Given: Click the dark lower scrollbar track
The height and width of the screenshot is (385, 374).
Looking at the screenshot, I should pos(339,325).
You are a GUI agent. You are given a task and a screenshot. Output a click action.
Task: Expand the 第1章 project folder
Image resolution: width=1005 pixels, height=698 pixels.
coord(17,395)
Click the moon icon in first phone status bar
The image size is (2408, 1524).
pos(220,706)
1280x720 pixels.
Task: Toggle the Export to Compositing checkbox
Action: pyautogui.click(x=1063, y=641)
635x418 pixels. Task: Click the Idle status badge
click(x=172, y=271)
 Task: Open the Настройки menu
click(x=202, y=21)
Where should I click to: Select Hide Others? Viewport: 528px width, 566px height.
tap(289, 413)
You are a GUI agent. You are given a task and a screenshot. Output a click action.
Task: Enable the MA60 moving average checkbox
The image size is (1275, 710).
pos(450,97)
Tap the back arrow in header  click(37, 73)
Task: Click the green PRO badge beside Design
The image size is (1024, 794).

* [Requirement]: Reply with exactly the lines from the one containing "The image size is (1275, 710)." to the last line of the material, inclusive, and with nothing more.

* [Solution to the problem]:
The image size is (1275, 710).
pos(450,97)
Tap the back arrow in header  click(37, 73)
Task: Click the green PRO badge beside Design
The image size is (1024, 794).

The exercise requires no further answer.